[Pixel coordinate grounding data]
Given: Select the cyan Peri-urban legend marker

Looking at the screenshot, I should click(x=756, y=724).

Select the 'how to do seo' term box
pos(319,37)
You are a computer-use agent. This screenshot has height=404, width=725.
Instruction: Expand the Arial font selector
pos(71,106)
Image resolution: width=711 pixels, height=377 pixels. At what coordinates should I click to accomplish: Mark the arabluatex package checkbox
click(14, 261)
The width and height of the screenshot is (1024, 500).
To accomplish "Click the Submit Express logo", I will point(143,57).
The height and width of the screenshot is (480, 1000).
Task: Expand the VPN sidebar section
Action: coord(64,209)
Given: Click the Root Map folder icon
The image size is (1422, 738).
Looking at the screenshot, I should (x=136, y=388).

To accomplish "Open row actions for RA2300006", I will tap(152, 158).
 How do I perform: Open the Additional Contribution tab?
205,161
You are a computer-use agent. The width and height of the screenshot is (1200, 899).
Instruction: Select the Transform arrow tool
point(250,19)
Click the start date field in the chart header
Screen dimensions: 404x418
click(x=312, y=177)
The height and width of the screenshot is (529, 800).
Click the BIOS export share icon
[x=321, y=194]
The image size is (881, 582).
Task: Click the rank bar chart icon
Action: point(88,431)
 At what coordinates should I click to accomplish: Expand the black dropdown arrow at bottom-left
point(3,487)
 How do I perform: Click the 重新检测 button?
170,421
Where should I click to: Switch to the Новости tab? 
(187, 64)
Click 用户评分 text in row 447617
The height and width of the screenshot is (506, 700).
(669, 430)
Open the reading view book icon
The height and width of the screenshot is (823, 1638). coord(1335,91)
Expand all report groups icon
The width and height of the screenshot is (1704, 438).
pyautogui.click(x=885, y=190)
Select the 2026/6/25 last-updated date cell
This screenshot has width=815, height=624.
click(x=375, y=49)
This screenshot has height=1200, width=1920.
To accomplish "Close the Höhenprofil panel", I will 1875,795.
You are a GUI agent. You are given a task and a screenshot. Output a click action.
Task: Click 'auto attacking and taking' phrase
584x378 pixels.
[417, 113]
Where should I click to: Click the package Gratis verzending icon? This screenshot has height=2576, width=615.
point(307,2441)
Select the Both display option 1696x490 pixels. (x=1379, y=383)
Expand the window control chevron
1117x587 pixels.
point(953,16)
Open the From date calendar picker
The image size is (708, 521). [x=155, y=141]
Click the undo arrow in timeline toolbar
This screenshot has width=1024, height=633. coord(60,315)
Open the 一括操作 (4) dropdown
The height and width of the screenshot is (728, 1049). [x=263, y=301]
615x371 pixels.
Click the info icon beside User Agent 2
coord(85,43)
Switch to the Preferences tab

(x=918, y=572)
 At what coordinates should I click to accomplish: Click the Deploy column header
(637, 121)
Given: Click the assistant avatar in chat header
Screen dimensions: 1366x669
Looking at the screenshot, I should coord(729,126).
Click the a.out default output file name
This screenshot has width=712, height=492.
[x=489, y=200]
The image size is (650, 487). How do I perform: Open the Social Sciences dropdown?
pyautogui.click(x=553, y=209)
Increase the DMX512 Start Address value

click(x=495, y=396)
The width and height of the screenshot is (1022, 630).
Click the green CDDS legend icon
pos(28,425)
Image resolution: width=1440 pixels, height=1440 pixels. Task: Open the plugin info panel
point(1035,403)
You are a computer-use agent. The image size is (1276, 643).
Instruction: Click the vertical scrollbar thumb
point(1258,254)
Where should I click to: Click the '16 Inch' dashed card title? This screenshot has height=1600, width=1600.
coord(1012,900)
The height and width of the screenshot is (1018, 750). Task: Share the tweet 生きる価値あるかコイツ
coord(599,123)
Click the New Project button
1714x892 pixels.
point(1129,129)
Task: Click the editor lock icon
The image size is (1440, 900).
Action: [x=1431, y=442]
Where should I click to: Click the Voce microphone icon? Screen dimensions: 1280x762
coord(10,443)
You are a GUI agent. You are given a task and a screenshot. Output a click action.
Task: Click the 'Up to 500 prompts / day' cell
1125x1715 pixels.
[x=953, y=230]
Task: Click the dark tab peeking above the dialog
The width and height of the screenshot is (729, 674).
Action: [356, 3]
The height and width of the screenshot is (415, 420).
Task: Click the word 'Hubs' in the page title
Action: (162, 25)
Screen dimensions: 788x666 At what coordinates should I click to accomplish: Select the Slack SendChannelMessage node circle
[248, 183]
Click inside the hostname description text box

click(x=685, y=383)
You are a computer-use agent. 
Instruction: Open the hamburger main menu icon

AIM OF THE TASK
Please return the full set of records exactly as given above.

EXPECTED ANSWER
Given: Select the cyan Peri-urban legend marker

Looking at the screenshot, I should click(x=756, y=724).

Select the 'how to do seo' term box
pos(319,37)
You are a computer-use agent. This screenshot has height=404, width=725.
Instruction: Expand the Arial font selector
pos(71,106)
Image resolution: width=711 pixels, height=377 pixels. At what coordinates should I click to accomplish: Mark the arabluatex package checkbox
click(14, 261)
The width and height of the screenshot is (1024, 500).
To accomplish "Click the Submit Express logo", I will point(143,57).
The height and width of the screenshot is (480, 1000).
Task: Expand the VPN sidebar section
Action: coord(64,209)
Given: Click the Root Map folder icon
The image size is (1422, 738).
Looking at the screenshot, I should (x=136, y=388).

To accomplish "Open row actions for RA2300006", I will tap(152, 158).
 How do I perform: Open the Additional Contribution tab?
205,161
You are a computer-use agent. The width and height of the screenshot is (1200, 899).
Instruction: Select the Transform arrow tool
point(250,19)
Click the start date field in the chart header
Screen dimensions: 404x418
click(x=312, y=177)
The height and width of the screenshot is (529, 800).
Click the BIOS export share icon
[x=321, y=194]
The image size is (881, 582).
Task: Click the rank bar chart icon
Action: point(88,431)
 At what coordinates should I click to accomplish: Expand the black dropdown arrow at bottom-left
point(3,487)
 How do I perform: Click the 重新检测 button?
170,421
Where should I click to: Switch to the Новости tab? 
(187, 64)
Click 用户评分 text in row 447617
The height and width of the screenshot is (506, 700).
(669, 430)
Open the reading view book icon
The height and width of the screenshot is (823, 1638). coord(1335,91)
Expand all report groups icon
The width and height of the screenshot is (1704, 438).
pyautogui.click(x=885, y=190)
Select the 2026/6/25 last-updated date cell
This screenshot has width=815, height=624.
click(x=375, y=49)
This screenshot has height=1200, width=1920.
To accomplish "Close the Höhenprofil panel", I will 1875,795.
You are a GUI agent. You are given a task and a screenshot. Output a click action.
Task: Click 'auto attacking and taking' phrase
584x378 pixels.
[417, 113]
Where should I click to: Click the package Gratis verzending icon? This screenshot has height=2576, width=615.
point(307,2441)
Select the Both display option 1696x490 pixels. (x=1379, y=383)
Expand the window control chevron
1117x587 pixels.
point(953,16)
Open the From date calendar picker
The image size is (708, 521). [x=155, y=141]
Click the undo arrow in timeline toolbar
This screenshot has width=1024, height=633. coord(60,315)
Open the 一括操作 (4) dropdown
The height and width of the screenshot is (728, 1049). [x=263, y=301]
615x371 pixels.
Click the info icon beside User Agent 2
coord(85,43)
Switch to the Preferences tab

(x=918, y=572)
 At what coordinates should I click to accomplish: Click the Deploy column header
(637, 121)
Given: Click the assistant avatar in chat header
Screen dimensions: 1366x669
Looking at the screenshot, I should coord(729,126).
Click the a.out default output file name
This screenshot has width=712, height=492.
[x=489, y=200]
The image size is (650, 487). How do I perform: Open the Social Sciences dropdown?
pyautogui.click(x=553, y=209)
Increase the DMX512 Start Address value

click(x=495, y=396)
The width and height of the screenshot is (1022, 630).
Click the green CDDS legend icon
pos(28,425)
Image resolution: width=1440 pixels, height=1440 pixels. Task: Open the plugin info panel
point(1035,403)
You are a computer-use agent. The image size is (1276, 643).
Instruction: Click the vertical scrollbar thumb
point(1258,254)
Where should I click to: Click the '16 Inch' dashed card title? This screenshot has height=1600, width=1600.
coord(1012,900)
The height and width of the screenshot is (1018, 750). Task: Share the tweet 生きる価値あるかコイツ
coord(599,123)
Click the New Project button
1714x892 pixels.
point(1129,129)
Task: Click the editor lock icon
The image size is (1440, 900).
Action: [x=1431, y=442]
Where should I click to: Click the Voce microphone icon? Screen dimensions: 1280x762
coord(10,443)
You are a GUI agent. You are given a task and a screenshot. Output a click action.
Task: Click the 'Up to 500 prompts / day' cell
1125x1715 pixels.
[x=953, y=230]
Task: Click the dark tab peeking above the dialog
The width and height of the screenshot is (729, 674).
Action: [356, 3]
The height and width of the screenshot is (415, 420).
Task: Click the word 'Hubs' in the page title
Action: (162, 25)
Screen dimensions: 788x666 At what coordinates should I click to accomplish: Select the Slack SendChannelMessage node circle
[248, 183]
Click inside the hostname description text box

click(x=685, y=383)
You are a computer-use agent. 
Instruction: Open the hamburger main menu icon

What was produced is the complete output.